A compelling Frontline Club event on Wednesday 25 June showcased film and photographic work from across the globe that revealed both the depth of suffering and the strength of human spirit in some of the world’s most devastating internal conflicts.

Featured at the event was a series of photographs from Tim Freccia in South Sudan, Alvaro Ybarra Zavala in Venezuela, Eman Mohammed in Gaza and Daniel Berehulak in Afghanistan, curated by multimedia photojournalist and filmmaker John D McHugh.

The event culminated in a screening of Ground Zero Syria, a dramatic film by Robert King featuring unprecedented footage of the brutal conflict in Syria, and an impassioned interview with King by The Times journalist Anthony Loyd that offered some chilling conclusions about the future of the conflict.

Robert King and Anthony Loyd at the Frontline Club.

All of the showcased work shared a common theme: that of the determination of each journalist to bring to light the plight of people facing oppression or armed struggle in their home countries, and to reveal the characters of those individuals caught up in some of the world’s most dangerous conflicts.

Among Freccia’s work was a set of portraits of soldiers from the White Army, a ruthless militia group fighting alongside former Vice President Riek Machar in his campaign against the government of South Sudan.

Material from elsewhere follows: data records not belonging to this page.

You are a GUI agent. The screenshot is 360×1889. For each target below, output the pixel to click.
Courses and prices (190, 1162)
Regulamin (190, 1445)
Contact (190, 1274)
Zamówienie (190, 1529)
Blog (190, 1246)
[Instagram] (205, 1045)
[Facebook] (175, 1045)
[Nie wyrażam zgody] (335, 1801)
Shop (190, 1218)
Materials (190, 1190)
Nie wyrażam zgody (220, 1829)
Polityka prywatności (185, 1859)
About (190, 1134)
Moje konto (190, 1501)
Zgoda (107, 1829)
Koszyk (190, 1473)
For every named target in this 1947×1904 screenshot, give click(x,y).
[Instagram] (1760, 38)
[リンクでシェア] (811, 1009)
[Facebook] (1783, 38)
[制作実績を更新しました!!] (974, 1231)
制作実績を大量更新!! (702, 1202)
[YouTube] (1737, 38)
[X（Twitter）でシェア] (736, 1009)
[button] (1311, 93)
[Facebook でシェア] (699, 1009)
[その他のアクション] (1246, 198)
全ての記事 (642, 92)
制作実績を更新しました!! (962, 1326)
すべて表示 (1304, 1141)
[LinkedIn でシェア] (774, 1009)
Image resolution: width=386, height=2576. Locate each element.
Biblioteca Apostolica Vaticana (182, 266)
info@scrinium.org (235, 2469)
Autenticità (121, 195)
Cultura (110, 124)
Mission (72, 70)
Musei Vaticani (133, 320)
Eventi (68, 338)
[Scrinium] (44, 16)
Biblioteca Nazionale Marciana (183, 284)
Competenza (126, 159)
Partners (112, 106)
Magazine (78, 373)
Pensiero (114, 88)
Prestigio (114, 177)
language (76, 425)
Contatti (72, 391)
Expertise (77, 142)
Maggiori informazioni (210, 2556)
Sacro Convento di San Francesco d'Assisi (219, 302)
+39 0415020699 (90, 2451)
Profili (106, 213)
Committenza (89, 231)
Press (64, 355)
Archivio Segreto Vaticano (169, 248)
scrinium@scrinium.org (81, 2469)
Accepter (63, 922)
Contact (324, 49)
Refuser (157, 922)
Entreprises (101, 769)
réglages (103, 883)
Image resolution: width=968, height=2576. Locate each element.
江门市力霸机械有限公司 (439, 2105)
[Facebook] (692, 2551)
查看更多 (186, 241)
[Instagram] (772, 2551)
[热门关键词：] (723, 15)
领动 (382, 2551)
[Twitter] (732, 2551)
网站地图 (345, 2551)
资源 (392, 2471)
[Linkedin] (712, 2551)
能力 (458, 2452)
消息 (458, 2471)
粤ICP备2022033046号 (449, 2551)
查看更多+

In Freccia’s unique portraits, presented against a white background, he aimed to show through the expressions and postures of his subjects the “humanity present in these characters, for good or bad, which is often neglected”.

Zavala’s photographs were captured in Caracas and San Cristobal in February and March this year as the protests against Venezuela’s government escalated.

A picture of a woman slumped over the coffin of a lost loved one revealed the sacrifices made by the protestors, while another featured a combatant in plastic protective glasses making Molotov cocktails to take into the fray.

Mohammed took up photojournalism at the age of 19. In a narration of her photographs, she explained how she had to overcome cultural barriers to a woman pursuing such a career.

“I thought I had what it took to be a career photographer,” she said. “I was wrong. To gain acceptance in a male dominated field was next to impossible.”

Covering the war in Gaza in 2008-09 and under fire from aerial bomb attacks, the ground “shaking like a swing beneath us”, Mohammed was abandoned by the two male journalists with whom she was travelling. “Terrified, humiliated and feeling sorry for myself”, she learned a valuable lesson.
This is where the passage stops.